The cryptocurrency payment provider Transak confirmed that a third party gained partial access to the data of 92,554 users (1.14% of the total database). The company asserts that no financially sensitive or critically important information was compromised.
According to the team, the hacker gained unauthorized access to a platform employee’s laptop through a phishing attack.
“Using compromised credentials, the attacker was able to log into the system of a third-party KYC service provider that we use for document scanning and verification,” Transak clarified.
Through the provider’s control panel, the hacker accessed the following client data:
- names;
- dates of birth;
- identity documents (e.g., passports, driver’s licenses);
- user selfies.
“After thorough checks, we can confidently confirm that no financially sensitive information, including email addresses, phone numbers, passwords, credit card data, or social security numbers, was compromised in any way,” the security team emphasized.
Transak operates as a fully non-custodial platform and does not store user funds.
Despite no signs that hackers misused the obtained information, clients were advised to remain vigilant and monitor for suspicious activity. The service promised to send guidance on further actions to all affected users.
To localize and investigate the incident, the team engaged leading external cybersecurity experts. The UK’s Information Commissioner’s Office and other regulatory bodies in the EU and US have been informed of the situation.
In a comment to CoinDesk, Transak CEO Sami Start stated that the employee responsible for the breach was dismissed.
It later emerged that the ransomware group Stormous claimed responsibility for the hack.
?Cyberattack Alert ‼️
??USA — Transak
Stormous hacking group claims to have breached Transak, a developer integration for a fiat-to-crypto payment gateway.

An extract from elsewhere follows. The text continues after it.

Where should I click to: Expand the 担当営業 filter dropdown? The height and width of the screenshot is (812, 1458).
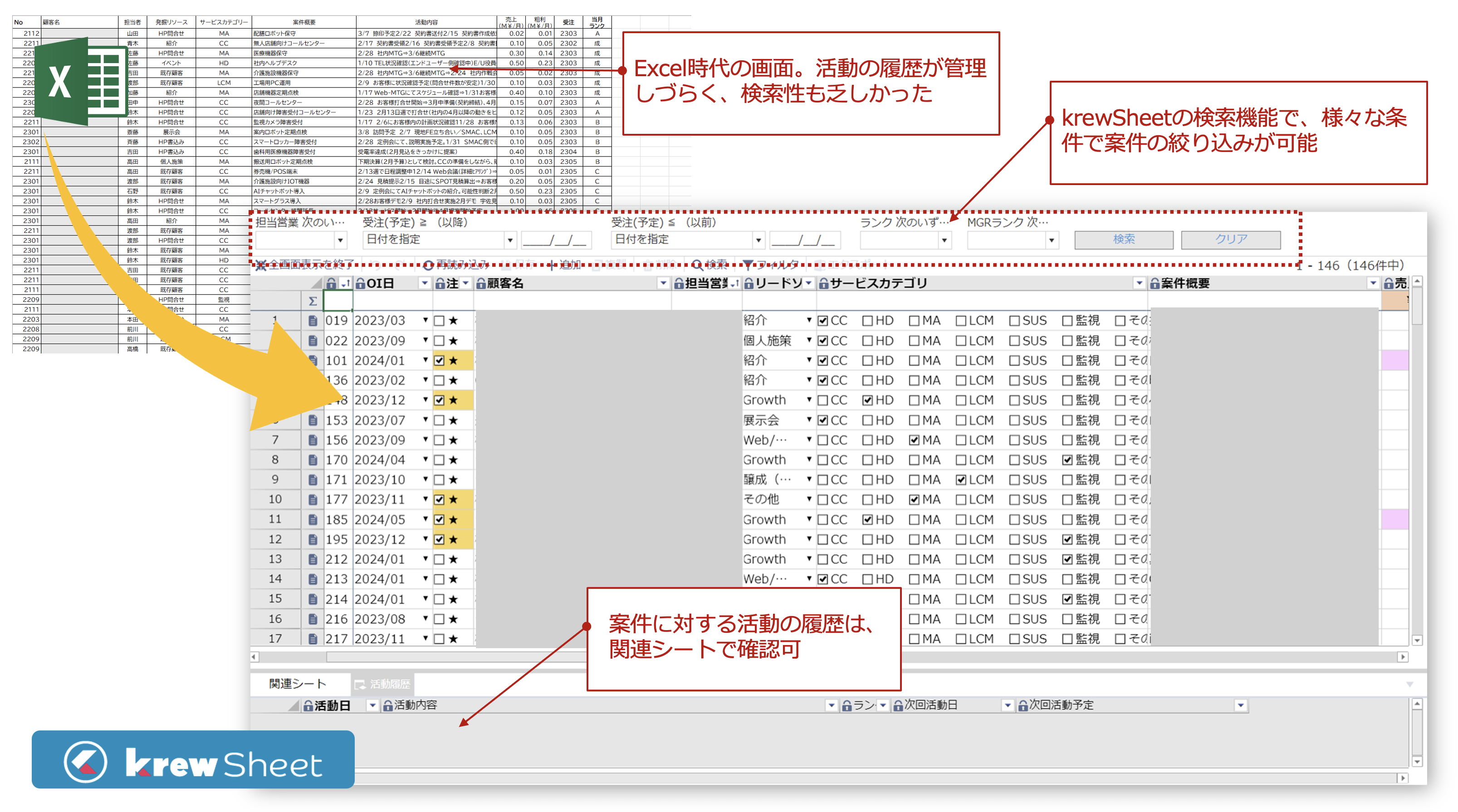point(340,240)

Allegedly, 300 GB of sensitive personal documents, including government-issued IDs, proof of address, financial… pic.twitter.com/edy856IfQZ
— HackManac (@H4ckManac) October 21, 2024
They claim the scale of the stolen data is much broader, including over 300 GB of confidential personal documents, such as proof of address and financial reports.
According to them, the leak contains data on “over 1 million users,” who are also clients of other players in the crypto industry.
According to the website, Transak integrates with MetaMask, Trust Wallet, Coinbase Wallet, Ledger, Bitpay, and other cryptocurrency services.
CoinDesk reports that the Stormous extortionists are demanding $30,000 for data deletion, but the payment gateway is not inclined to negotiate.
Earlier in October, the Binance Labs-backed lending protocol Radiant Capital suffered an attack amounting to over $50 million. The hacker obtained private keys for three out of 11 signatures and altered smart contracts.